Jak codzień, blond włosy chłopak obudził się. Zaspany podniósł telefon, aby zobaczyć która godzina.
-10:30!- W pośpiechu wstał z łóżka szukając ubrań. W końcu wziął pierwsze lepsze z szafy i cały czas kontrolując godzine ubierał je na siebie. Był to biały podkoszulek i czarne jeansy. - Jestem spóźniony na zajęcia...-Sapnął do siebie wybiegając z pokoju. Chłopak mieszkał tu zaledwie miesiąc, a już zdążył spóźnić się wiele razy na zajęcia, przez co zarówno uczniowie jak i nauczyciele niespecjalnie za nim przepadali.

W pośpiechu udał się w kierunku szkoły aby zdążyć chociaż na część zajęć. Zatrzymał się przed budynkiem myśląc, czy opłaca mu się dziś iść na zajęcia. Niby była dopiero 11, a lekcje kończyły się o 15. Po chwili namysłu stwierdził, że jednak odpuści sobie dziś zajęcia i spisze sobie notatki od jego jedynego przyjaciela, Woojina. Byli ze sobą bardzo blisko mimo tego, że znali się stosunkowo krótko ale wiedzieli, że mogą sobie wzajemnie ufać.

Chłopak udał się do pobliskiego parku. Było dziś wręcz idealnie, słońce, które swoimi promieniami oświetlało jego skórę, na niebie nie dało się zauważyć ani jednej chmury. Jak na wiosnę było wyjątkowo ciepło. Udał się do swojego ulubionego miejsca w którym nigdy nikogo nie było. Znajdował się tam mały staw, dało się w nim ujrzeć kilka ryb, mała huśtawka, którą chłopak odnowił tydzień temu, kilka wysokich brzóz oraz przewrócony pień drzewa, który służył mu jako ławka. Uwielbiał leżeć na trawie i patrzeć się na gałęzie drzew, które kołysały się lekko z wiatrem.

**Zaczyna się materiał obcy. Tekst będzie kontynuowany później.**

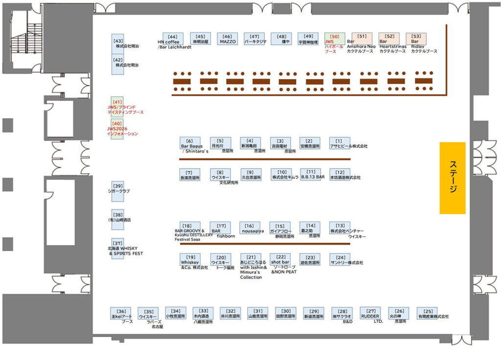Click booth 11 B.B.13 BAR
This screenshot has width=501, height=348.
tap(311, 174)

Kiedy już prawie dotarł na miejsce, zobaczył kogoś na huśtawce. Nie wiedział kto to, bał się podejść. Stanął za drzewem i patrzył się na osobę, która była prawie na wyciągnięcie ręki. Był to wysoki, czarnowłosy chłopak, który zdaniem chłopca był wyjątkowo przystojny, delikatnie huśtał się patrząc w tafle wody. Już po chwili było słychać cichy śpiew nieznajomego, który z chwili na chwilę stawał się głośniejszy. Drugi tylko stał i spoglądał na niego, słuchając jego głosu.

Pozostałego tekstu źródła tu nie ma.